Œuvres - 20/02/2017 - Article : Jonathan Goodman

Fruit d’études et d’une collaboration avec des artistes aussi reconnus que Mark di Suvero ou John Henry, le travail géométrique de John Clement se situe sans aucun doute dans la continuité d’une sculpture de grande taille inspirée du constructivisme. Pourtant, son œuvre parvient à dépasser les limites du genre en jouant constamment, dans des compositions curvilignes, sur la forme et l’espace. Son travail juxtapose différentes spirales et arcs d’acier qui une fois assemblés s’animent d’une nouvelle vie. Même si aujourd’hui Clement travaille surtout en extérieur sur des œuvres de grande taille qui font penser au rôle qu’ont pu jouer di Suvero et Henry dans l’art public, ses œuvres plus petites inspirent elles aussi la joie. On ne peut s’empêcher de penser que l’œuvre, de son propre chef, est sur le point de tournoyer sur elle-même pour finalement s’envoler vers l’espace. Bien entendu, l’art en extérieur est forcément différent : il exige une échelle et une conception entièrement publique du rôle de la sculpture au sein d’un espace ouvert. Dans l’œuvre de Clement, l’association à la fois dynamique et dramatique des formes, des lignes et des espaces négatifs renforce une impression de mouvement implicite. Après avoir obtenu un BA de l’Université de Pennsylvanie en 1992, Clement a suivi de brèves études à la New York School of Visual Arts avant de commencer à travailler avec di Suvero et Henry dans les années 90. Parallèlement à de nombreuses expositions en galeries, Clement a également réalisé un grand nombre de commissions et d’installations d’art public aux Etats-Unis et dans le monde entier. Il vit actuellement à Brooklyn et son atelier est situé à proximité de celui de di Suvero à Socrates Park.

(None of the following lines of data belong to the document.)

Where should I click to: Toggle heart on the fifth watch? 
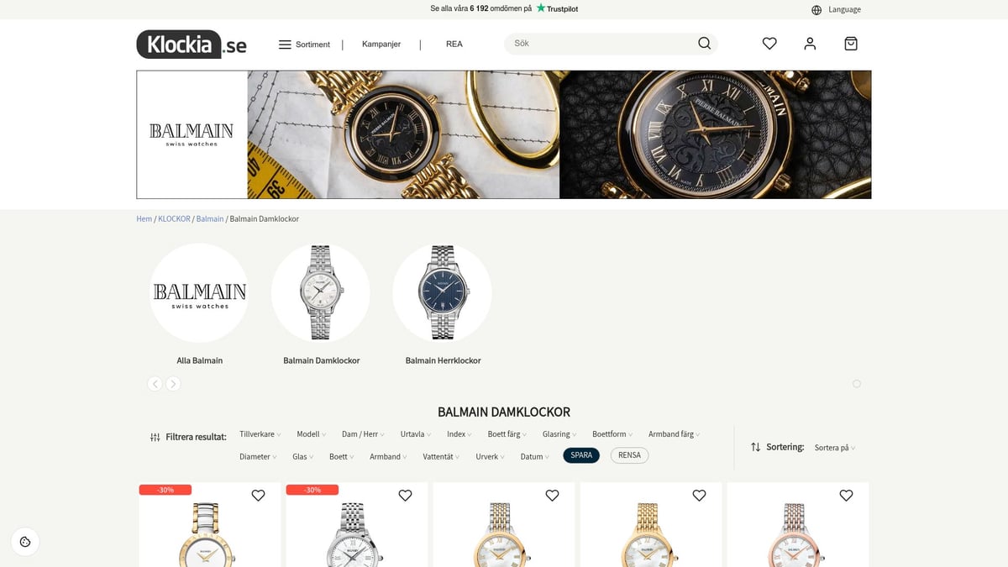click(846, 496)
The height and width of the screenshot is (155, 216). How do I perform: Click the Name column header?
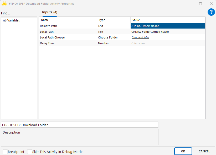[x=68, y=20]
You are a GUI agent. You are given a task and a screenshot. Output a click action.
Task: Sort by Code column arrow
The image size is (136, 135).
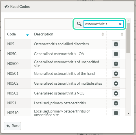point(27,35)
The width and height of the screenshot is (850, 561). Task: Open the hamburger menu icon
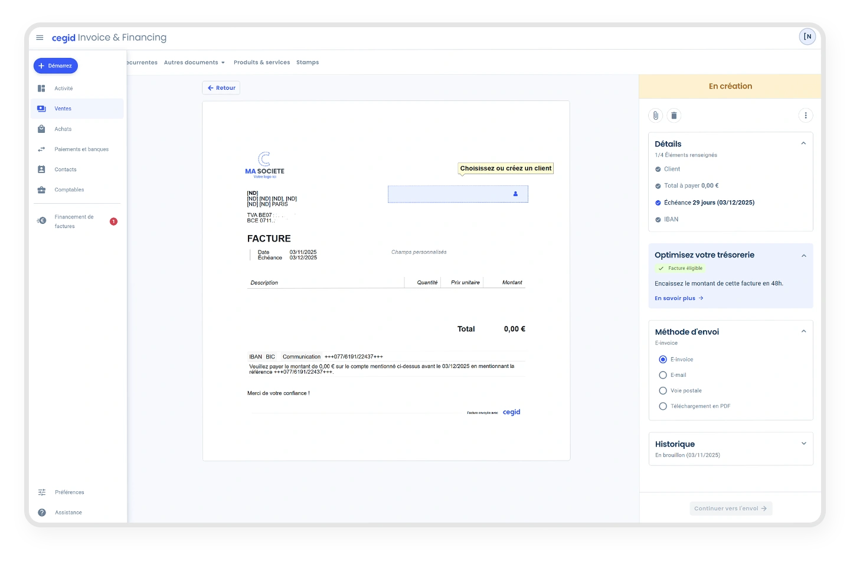(40, 38)
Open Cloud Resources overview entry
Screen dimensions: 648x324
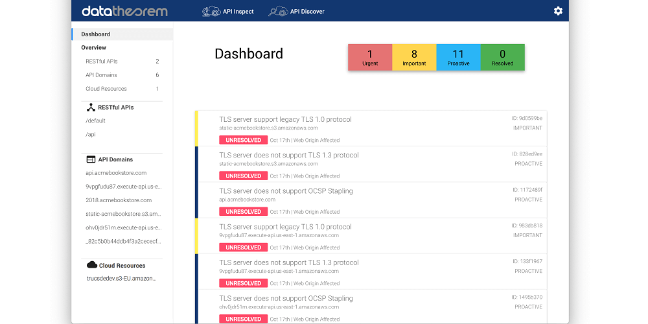tap(106, 89)
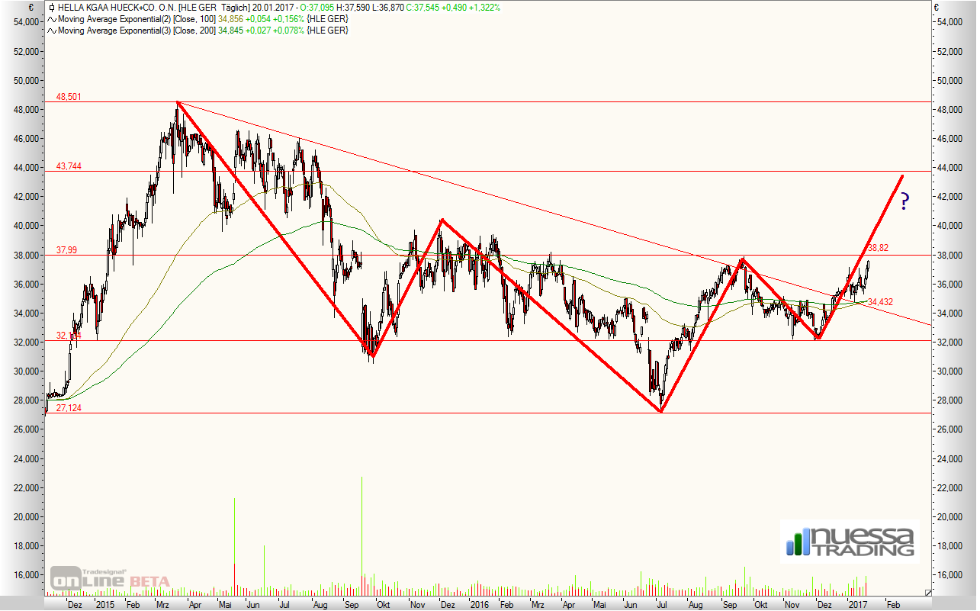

Vous avez fait vos études à l’Université de Pennsylvanie, une grande université de lettres. Comment vous êtes-vous préparé à votre carrière de sculpteur ?
A mon avis, il n’y a pas grand-chose qui puisse préparer quelqu’un à une carrière de sculpteur. Il y a tellement de variables, de dynamiques, d’expériences, etc. Tout cela fait de la sculpture un sujet difficile à enseigner. Dans la sculpture, il y a une riche tradition d’histoire orale : des techniques, des idées, des méthodologies qui ne peuvent tout simplement pas être enseignées dans un cadre formel, des savoir-faire et des procédés qui ne peuvent pas même s’apprendre par le biais de lectures. Il est nécessaire de littéralement faire l’expérience des composantes de cet art, d’apprendre en mettant la main à la pâte. Ceci dit, je connais un grand nombre de personnes de l’Université de Pennsylvanie qui sont de véritables pionniers : des penseurs libres qui n’ont pas peur, quelque soit leur profession, d’ouvrir de nouveaux horizons. Former des relations avec des personnes comme celles-là est une aide précieuse lorsqu’on se sent seul et perdu en terre inconnue.

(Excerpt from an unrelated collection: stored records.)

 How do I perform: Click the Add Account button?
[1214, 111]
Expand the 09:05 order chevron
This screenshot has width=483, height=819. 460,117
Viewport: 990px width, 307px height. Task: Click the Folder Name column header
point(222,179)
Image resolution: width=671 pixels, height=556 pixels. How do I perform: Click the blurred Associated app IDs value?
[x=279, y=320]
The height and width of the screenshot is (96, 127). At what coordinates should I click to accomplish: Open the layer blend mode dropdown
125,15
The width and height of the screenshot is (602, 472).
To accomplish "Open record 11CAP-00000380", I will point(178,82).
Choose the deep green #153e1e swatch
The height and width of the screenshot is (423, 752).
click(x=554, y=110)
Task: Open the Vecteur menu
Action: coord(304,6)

Quand vous êtes retourné à New York après vos études, qu’avez-vous fait ? Quand avez-vous commencé à travailler avec Mark di Suvero ?
J’ai enchaîné les petits boulots en tout genre : barman, assistant d’un fabricant de placards, assistant d’artiste (pour un sculpteur à Chinatown qui me faisait découper des manteaux de fourrure en morceaux pour ensuite les coller sur des mannequins… sans blague), serveur, gardien d’atelier à l’école d’art de New York City… et d’autres dont je ne tiens pas à parler !!! J’ai commencé à travailler pour Mark di Suvero environ un an et demi après mon arrivée à New York, en 1992, par le bais du sculpteur Joel Perlman. Je lui en serai toujours reconnaissant, car cette rencontre a littéralement changé le cours de ma vie.

C’était comment de travailler avec di Suvero ? Qu’avez-vous appris avec lui ? Comment était-ce de travailler sur sa barge, devant le Socrates Park ? Comment avez-vous trouvé votre espace actuel le long des quais d’Astoria ?
En un mot fantastique/incroyable/instructif… bien que j’étais un nouveau-venu sur la scène artistique et qu’à l’époque je ne savais même pas qui Mark était. Mais je savais que je plongeais dans quelque chose de très grand, de très excitant, et de très historique. Bizarrement, j’ai réussi à trouver mon atelier actuel (à un pâté de maisons de celui de Mark à Long Island City) grâce aux contacts que j’ai créés (et gardés) alors que j’étais son assistant. Il y avait, et existe toujours, une aura très particulière autour de ce qu’il a réalisé dans ce quartier (avec son atelier et le Socrates Sculpture Park, qu’il a fondé), et les résidents sont très reconnaissants à Mark et aux artistes qui y ont séjourné. Dans mon cas, je ne faisais que passer à la recherche d’un nouvel atelier un après-midi, et c’est en discutant avec un vieil ami du quartier que j’ai appris qu’il y en avait un de libre. En l’espace de cinq minutes, je visitais l’atelier, discutais avec le propriétaire (dont je connaissais le père lorsque j’habitais le quartier vingt ans plus tôt), et j’obtenais les clés de mon nouveau studio.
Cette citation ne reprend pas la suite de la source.